• _The problem_
Please repeat the records exactly from their first line, finishing at the line containing "Task: Open sub-tasks" and including it.

───── Stored data ─────

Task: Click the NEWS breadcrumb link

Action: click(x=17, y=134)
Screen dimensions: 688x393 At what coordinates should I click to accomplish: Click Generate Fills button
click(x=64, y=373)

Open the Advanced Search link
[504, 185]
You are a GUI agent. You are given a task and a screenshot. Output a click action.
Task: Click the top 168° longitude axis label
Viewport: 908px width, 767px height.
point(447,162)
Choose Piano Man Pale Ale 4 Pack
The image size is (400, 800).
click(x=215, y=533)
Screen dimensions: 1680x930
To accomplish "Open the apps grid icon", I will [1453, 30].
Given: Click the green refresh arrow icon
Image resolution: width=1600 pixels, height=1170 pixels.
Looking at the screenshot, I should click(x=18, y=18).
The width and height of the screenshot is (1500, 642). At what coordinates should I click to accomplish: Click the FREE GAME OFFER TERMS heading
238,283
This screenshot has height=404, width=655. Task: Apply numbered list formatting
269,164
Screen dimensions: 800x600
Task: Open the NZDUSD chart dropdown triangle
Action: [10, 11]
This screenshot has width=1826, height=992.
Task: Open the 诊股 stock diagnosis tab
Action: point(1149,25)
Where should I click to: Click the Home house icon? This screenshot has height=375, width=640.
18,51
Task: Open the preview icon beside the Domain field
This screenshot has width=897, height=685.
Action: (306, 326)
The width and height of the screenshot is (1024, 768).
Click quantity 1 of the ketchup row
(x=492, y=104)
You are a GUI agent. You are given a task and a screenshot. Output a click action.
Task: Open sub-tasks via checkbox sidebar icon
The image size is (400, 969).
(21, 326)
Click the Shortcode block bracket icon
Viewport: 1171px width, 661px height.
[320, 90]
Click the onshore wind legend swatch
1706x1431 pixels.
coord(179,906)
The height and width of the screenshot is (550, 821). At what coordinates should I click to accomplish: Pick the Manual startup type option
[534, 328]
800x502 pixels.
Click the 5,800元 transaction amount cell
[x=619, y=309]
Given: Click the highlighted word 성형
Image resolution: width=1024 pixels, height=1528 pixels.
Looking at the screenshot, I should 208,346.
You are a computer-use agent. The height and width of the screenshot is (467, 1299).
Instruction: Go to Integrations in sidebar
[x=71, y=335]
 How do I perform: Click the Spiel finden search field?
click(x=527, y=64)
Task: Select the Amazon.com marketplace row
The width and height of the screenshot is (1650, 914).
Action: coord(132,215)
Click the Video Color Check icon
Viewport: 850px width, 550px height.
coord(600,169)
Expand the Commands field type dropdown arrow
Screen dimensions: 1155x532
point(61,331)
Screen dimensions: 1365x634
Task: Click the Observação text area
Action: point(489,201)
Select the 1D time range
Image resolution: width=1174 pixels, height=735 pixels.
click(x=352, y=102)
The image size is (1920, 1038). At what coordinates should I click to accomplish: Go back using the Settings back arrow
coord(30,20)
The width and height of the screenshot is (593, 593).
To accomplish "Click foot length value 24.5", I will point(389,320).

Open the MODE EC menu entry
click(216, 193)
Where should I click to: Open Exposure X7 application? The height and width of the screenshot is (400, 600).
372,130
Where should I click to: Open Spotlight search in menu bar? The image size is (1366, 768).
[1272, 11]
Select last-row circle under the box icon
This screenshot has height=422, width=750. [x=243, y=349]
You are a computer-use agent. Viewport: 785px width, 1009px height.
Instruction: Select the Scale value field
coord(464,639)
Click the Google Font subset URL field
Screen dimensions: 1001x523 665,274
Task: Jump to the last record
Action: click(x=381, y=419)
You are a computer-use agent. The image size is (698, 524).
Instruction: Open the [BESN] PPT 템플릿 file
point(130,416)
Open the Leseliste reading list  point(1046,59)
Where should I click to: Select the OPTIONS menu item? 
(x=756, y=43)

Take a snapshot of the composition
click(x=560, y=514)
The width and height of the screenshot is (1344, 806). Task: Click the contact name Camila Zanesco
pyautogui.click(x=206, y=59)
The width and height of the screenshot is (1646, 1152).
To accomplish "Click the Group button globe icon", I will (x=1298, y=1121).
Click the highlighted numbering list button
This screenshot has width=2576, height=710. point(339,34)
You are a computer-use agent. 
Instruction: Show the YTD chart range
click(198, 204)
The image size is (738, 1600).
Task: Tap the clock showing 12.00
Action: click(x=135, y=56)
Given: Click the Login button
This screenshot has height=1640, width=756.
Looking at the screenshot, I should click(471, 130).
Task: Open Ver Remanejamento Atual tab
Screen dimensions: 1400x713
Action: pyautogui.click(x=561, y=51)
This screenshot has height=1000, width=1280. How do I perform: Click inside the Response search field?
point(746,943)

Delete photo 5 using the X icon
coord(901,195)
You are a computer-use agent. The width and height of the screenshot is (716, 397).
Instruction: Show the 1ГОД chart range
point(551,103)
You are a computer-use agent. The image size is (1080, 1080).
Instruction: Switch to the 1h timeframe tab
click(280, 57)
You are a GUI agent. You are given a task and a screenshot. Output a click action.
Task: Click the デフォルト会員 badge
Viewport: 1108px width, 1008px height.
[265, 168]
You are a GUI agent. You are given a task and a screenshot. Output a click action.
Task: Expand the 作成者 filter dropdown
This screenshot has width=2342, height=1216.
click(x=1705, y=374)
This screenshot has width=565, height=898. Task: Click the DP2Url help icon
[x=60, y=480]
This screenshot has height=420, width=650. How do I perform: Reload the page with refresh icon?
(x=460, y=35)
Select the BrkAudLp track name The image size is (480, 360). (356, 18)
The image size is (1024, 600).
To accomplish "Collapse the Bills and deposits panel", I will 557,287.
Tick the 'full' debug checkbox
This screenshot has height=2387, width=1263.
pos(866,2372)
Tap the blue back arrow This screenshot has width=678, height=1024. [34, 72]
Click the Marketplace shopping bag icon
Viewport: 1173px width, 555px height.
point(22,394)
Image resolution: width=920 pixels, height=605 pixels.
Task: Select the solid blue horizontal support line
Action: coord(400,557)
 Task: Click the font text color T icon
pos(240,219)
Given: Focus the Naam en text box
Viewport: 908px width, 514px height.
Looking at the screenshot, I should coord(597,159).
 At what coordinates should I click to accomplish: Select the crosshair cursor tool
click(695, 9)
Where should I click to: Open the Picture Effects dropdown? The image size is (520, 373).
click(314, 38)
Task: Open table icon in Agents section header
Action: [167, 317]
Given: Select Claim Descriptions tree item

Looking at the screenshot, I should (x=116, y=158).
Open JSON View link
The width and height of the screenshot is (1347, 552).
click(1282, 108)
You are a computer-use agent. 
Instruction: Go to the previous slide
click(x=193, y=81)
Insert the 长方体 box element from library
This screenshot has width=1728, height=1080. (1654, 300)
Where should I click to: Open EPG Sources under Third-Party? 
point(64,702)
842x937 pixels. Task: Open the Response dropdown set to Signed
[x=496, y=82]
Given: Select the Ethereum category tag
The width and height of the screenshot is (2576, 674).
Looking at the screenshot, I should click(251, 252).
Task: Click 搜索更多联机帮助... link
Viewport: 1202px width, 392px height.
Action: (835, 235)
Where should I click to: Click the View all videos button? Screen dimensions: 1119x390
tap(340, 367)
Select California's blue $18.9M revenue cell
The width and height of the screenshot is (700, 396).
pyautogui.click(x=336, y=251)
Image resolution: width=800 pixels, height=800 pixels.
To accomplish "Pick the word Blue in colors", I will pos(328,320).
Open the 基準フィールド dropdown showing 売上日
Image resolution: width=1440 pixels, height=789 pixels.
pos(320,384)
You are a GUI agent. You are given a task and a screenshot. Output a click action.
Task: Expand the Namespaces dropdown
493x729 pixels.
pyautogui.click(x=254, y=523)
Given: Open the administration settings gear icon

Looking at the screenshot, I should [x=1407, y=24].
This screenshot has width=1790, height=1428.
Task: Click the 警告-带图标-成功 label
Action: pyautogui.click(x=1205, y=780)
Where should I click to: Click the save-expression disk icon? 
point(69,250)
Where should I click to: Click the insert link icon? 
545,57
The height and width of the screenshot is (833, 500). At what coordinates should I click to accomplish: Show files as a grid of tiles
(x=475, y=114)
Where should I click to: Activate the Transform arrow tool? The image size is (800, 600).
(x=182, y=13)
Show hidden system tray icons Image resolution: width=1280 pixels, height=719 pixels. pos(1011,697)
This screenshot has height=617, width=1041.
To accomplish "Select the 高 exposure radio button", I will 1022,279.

─────

• _Solution to this problem_
Task: Click the NEWS breadcrumb link

Action: click(x=17, y=134)
Screen dimensions: 688x393 At what coordinates should I click to accomplish: Click Generate Fills button
click(x=64, y=373)

Open the Advanced Search link
[504, 185]
You are a GUI agent. You are given a task and a screenshot. Output a click action.
Task: Click the top 168° longitude axis label
Viewport: 908px width, 767px height.
point(447,162)
Choose Piano Man Pale Ale 4 Pack
The image size is (400, 800).
click(x=215, y=533)
Screen dimensions: 1680x930
To accomplish "Open the apps grid icon", I will [1453, 30].
Given: Click the green refresh arrow icon
Image resolution: width=1600 pixels, height=1170 pixels.
Looking at the screenshot, I should click(x=18, y=18).
The width and height of the screenshot is (1500, 642). At what coordinates should I click to accomplish: Click the FREE GAME OFFER TERMS heading
238,283
This screenshot has height=404, width=655. Task: Apply numbered list formatting
269,164
Screen dimensions: 800x600
Task: Open the NZDUSD chart dropdown triangle
Action: [10, 11]
This screenshot has width=1826, height=992.
Task: Open the 诊股 stock diagnosis tab
Action: point(1149,25)
Where should I click to: Click the Home house icon? This screenshot has height=375, width=640.
18,51
Task: Open the preview icon beside the Domain field
This screenshot has width=897, height=685.
Action: (306, 326)
The width and height of the screenshot is (1024, 768).
Click quantity 1 of the ketchup row
(x=492, y=104)
You are a GUI agent. You are given a task and a screenshot. Output a click action.
Task: Open sub-tasks via checkbox sidebar icon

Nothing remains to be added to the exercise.